BELGRADE, SERBIA–Ever since the Museum of Contemporary Art in Belgrade closed for renovations in 2008, the chief curator
Dejan Sretenovic has been asked when the museum will reopen.
Sitting in the museum’s temporary administrative digs earlier this spring, Mr. Sretenovic said that, unfortunately, he doesn’t know.
The museum, which opened in 1965 and is one of Europe’s oldest contemporary art museums, has a fantastic collection of modern and contemporary art spanning the 20th century, including works by artists like Andy Warhol, David Hockney and Joan Miró, as well as some of the former Yugoslavia’s most important artists and sculptors, including Marina Abramovic, Rasa Todosijevic and Milica Tomic.
The situation the run-down museum finds itself in — long on enthusiasm but short on funds — is emblematic of the contemporary art scene in Belgrade. It has world-class artists and thought-provoking art, but not much of a market and not many appropriate showcases for the work.
In bad need of maintenance and updating, the contemporary museum space was closed and the administrative offices were moved to space near the memorial complex that houses the tomb of Marshal Josip Broz Tito in Belgrade. Three small galleries scattered across the Serbian capital are being used to exhibit parts of the collection and shows by contemporary artists.
Construction hummed along the first year, with the roof and the underground space reconstructed, but by 2010 budget cuts and the global financial crisis had combined to bring work on the museum to a halt. The €6.5 million, or about $8 million, needed to finish the project has proved hard to come by.
Because of frustration over its future, the museum is staging an exhibition in the partially reconstructed space of the museum titled “What Happened to the Museum of Contemporary Art?” The show (through Sept. 30) includes a timeline with documentation and debate about the reconstruction from newspaper articles, photographs, interviews, government statements and a video with curators talking about the problems of working in a museum without a building.
Mr. Sretenovic also commissioned artists and designers to intervene in the space, which still has remnants — including floor installations, posters and wallpaper by the artist Phil Collins — from the last show the museum held on British contemporary art in 2008.
“Even for a poor country in a deep crisis, I do no think it is a big amount of money to finish this reconstruction,” Mr. Sretenovic said. “It is more a matter of political will. We need the public to support our pressure on the government and decision makers to finally decide if they need a museum of contemporary art or not.”
The situation with the museum is not an isolated example; Belgrade’s National Museum, which includes in its collection works by Matisse, van Gogh, Titian and Picasso, closed its permanent collection to the public 10 years ago. It remains unclear when reconstruction on the floors where the collection is housed will begin, though the museum still holds exhibitions in its foyer and in various spaces across the city.
Many artists and curators, frustrated by the lack of institutional support for contemporary art and a nonexistent art market, have either left the country or spend a good portion of their time seeking exhibitions, residencies, commissions and gallery representation outside of Serbia.
Aside from the October Salon, an annual international contemporary art show that is organized by the government-financed Belgrade Cultural Center, there are very few contemporary art programs supported by the state. It is mainly left to the private initiatives of artists, curators and foundations to organize exhibitions, festivals and discussions on contemporary art.

● **JOB A**:
Convert the lines of the listing, starting with the line containing "The height and width of the screenshot is (720, 1280)." and going on through the line containing "coordinates (952, 54).", into a Markdown table with the columns Row and Line, numbering each row and leaving out blank lines.
The article above and the listing have nothing to do with each other.

● **INPUT ROWS**:
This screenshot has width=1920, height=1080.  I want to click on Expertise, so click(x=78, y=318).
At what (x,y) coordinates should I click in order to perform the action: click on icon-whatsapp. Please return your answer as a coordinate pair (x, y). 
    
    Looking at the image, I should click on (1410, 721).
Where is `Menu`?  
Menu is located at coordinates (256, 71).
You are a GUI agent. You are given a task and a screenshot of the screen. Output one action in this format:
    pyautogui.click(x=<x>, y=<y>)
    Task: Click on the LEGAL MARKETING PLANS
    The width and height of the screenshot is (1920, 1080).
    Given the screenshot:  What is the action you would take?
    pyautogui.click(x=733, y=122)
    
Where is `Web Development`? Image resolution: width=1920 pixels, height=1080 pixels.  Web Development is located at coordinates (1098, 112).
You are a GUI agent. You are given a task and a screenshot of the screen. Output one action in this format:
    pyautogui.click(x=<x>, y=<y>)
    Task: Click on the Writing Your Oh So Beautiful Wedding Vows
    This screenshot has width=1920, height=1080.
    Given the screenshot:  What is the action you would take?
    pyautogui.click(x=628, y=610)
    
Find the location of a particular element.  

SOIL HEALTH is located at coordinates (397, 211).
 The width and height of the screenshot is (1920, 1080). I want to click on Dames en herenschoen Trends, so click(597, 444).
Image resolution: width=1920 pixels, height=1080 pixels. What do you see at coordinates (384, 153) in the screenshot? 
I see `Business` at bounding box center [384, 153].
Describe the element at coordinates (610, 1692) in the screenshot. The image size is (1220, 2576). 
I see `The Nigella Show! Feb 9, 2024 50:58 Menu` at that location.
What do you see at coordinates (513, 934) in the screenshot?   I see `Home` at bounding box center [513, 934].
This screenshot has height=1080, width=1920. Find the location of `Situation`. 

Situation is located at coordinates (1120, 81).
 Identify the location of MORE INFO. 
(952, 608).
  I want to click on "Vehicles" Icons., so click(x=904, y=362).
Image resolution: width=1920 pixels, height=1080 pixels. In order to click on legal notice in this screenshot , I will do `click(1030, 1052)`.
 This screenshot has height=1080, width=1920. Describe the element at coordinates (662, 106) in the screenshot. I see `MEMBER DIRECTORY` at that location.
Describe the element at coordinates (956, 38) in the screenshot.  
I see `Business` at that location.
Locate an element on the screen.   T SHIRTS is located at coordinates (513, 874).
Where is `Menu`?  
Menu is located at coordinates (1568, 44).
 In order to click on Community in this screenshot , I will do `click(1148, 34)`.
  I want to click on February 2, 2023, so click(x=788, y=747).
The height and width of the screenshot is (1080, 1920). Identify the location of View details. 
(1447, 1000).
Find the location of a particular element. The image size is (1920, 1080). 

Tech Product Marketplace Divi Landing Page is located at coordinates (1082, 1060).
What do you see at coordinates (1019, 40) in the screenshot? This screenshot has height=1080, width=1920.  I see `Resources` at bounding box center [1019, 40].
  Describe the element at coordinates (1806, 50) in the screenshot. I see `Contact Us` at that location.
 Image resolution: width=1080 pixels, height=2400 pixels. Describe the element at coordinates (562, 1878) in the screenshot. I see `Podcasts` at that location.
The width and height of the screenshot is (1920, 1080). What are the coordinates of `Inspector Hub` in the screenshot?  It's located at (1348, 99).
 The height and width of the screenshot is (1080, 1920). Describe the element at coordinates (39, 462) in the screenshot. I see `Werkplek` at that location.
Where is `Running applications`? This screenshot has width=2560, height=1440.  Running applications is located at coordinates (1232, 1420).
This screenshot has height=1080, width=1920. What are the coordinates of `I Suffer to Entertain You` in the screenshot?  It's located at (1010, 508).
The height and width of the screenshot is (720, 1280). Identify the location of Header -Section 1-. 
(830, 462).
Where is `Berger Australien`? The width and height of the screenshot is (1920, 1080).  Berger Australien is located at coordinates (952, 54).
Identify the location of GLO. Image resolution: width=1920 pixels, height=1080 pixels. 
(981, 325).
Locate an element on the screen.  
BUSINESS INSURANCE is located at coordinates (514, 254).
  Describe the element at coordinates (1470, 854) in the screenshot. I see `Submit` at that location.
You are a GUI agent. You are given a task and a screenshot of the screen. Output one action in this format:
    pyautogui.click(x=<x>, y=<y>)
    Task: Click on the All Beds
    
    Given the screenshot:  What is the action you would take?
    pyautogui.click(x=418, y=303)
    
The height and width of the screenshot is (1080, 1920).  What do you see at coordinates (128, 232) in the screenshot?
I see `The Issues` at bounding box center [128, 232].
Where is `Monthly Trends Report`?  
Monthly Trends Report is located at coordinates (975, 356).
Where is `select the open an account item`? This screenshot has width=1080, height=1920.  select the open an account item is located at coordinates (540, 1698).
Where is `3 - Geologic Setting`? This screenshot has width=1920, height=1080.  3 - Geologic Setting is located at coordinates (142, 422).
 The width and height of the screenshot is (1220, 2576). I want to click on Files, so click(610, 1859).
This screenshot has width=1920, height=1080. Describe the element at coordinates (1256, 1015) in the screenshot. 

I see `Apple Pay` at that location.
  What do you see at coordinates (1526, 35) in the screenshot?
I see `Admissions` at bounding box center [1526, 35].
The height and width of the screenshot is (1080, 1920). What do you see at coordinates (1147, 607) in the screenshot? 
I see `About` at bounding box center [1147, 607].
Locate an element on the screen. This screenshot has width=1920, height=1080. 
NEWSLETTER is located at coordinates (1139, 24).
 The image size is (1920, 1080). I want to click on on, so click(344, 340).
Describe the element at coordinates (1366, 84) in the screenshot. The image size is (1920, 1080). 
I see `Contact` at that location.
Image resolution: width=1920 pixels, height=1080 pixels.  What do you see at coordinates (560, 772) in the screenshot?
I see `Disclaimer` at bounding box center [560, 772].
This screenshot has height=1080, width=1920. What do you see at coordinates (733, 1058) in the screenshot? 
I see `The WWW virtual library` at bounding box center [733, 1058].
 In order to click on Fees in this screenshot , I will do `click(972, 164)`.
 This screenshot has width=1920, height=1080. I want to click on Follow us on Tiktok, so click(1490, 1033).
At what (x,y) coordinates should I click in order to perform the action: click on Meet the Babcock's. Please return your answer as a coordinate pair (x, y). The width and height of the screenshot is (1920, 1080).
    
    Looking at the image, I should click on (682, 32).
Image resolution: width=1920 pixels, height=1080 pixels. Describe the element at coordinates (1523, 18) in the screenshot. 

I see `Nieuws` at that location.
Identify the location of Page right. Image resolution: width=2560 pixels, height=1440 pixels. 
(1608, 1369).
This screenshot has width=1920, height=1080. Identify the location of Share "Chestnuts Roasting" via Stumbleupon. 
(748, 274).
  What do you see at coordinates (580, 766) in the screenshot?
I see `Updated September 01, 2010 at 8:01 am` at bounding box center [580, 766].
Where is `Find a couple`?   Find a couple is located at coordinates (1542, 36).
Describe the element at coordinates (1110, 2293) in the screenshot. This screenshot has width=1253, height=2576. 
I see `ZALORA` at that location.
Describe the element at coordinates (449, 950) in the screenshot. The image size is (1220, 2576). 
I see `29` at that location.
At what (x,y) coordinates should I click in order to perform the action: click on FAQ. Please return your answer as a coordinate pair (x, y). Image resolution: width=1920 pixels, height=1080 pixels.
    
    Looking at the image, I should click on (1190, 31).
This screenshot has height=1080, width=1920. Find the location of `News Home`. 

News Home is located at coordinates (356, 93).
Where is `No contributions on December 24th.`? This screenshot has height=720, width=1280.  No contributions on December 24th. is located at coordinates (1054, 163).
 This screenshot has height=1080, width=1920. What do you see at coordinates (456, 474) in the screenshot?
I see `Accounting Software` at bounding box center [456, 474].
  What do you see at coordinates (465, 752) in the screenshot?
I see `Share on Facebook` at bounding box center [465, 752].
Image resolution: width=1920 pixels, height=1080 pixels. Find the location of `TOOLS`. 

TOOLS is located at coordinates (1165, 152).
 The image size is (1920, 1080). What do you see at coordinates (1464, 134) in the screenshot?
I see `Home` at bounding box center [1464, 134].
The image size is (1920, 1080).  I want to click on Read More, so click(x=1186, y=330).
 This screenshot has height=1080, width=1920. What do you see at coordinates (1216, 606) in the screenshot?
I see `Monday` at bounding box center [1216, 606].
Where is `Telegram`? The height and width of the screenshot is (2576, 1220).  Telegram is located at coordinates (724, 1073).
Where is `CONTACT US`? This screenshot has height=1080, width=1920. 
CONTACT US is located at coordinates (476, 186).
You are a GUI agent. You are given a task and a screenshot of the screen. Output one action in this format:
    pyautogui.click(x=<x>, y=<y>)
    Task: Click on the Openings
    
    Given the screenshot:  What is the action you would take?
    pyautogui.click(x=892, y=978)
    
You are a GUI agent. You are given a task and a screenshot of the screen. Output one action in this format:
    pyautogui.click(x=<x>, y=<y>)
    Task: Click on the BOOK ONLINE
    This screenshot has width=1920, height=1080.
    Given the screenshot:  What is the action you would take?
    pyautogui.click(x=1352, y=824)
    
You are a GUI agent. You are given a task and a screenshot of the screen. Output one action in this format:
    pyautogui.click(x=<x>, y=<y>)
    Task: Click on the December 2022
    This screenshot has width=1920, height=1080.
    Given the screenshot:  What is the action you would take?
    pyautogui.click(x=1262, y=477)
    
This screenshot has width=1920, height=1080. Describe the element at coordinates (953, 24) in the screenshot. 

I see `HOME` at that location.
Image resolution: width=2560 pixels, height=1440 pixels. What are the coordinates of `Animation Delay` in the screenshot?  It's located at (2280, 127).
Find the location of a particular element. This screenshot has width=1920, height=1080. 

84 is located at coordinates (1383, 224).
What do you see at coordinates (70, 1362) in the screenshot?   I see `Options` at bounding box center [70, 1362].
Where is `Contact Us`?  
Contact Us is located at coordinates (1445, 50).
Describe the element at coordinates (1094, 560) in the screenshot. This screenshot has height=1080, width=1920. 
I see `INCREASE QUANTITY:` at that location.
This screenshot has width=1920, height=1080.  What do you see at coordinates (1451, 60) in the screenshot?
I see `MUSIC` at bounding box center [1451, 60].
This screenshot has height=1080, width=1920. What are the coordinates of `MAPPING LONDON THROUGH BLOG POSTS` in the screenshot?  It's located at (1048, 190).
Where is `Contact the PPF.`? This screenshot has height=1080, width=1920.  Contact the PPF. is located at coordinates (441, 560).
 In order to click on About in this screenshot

● **JOB B**:
Output the part of the article starting with "The situation the" and going on through "by contemporary artists.", word for word.

● **TASK SOLUTION A**:
| Row | Line |
|---|---|
| 1 | The height and width of the screenshot is (720, 1280). Identify the location of Header -Section 1-.  |
| 2 | (830, 462). |
| 3 | Where is `Berger Australien`? The width and height of the screenshot is (1920, 1080).  Berger Australien is located at coordinates (952, 54). |

● **TASK SOLUTION B**:
The situation the run-down museum finds itself in — long on enthusiasm but short on funds — is emblematic of the contemporary art scene in Belgrade. It has world-class artists and thought-provoking art, but not much of a market and not many appropriate showcases for the work.
In bad need of maintenance and updating, the contemporary museum space was closed and the administrative offices were moved to space near the memorial complex that houses the tomb of Marshal Josip Broz Tito in Belgrade. Three small galleries scattered across the Serbian capital are being used to exhibit parts of the collection and shows by contemporary artists.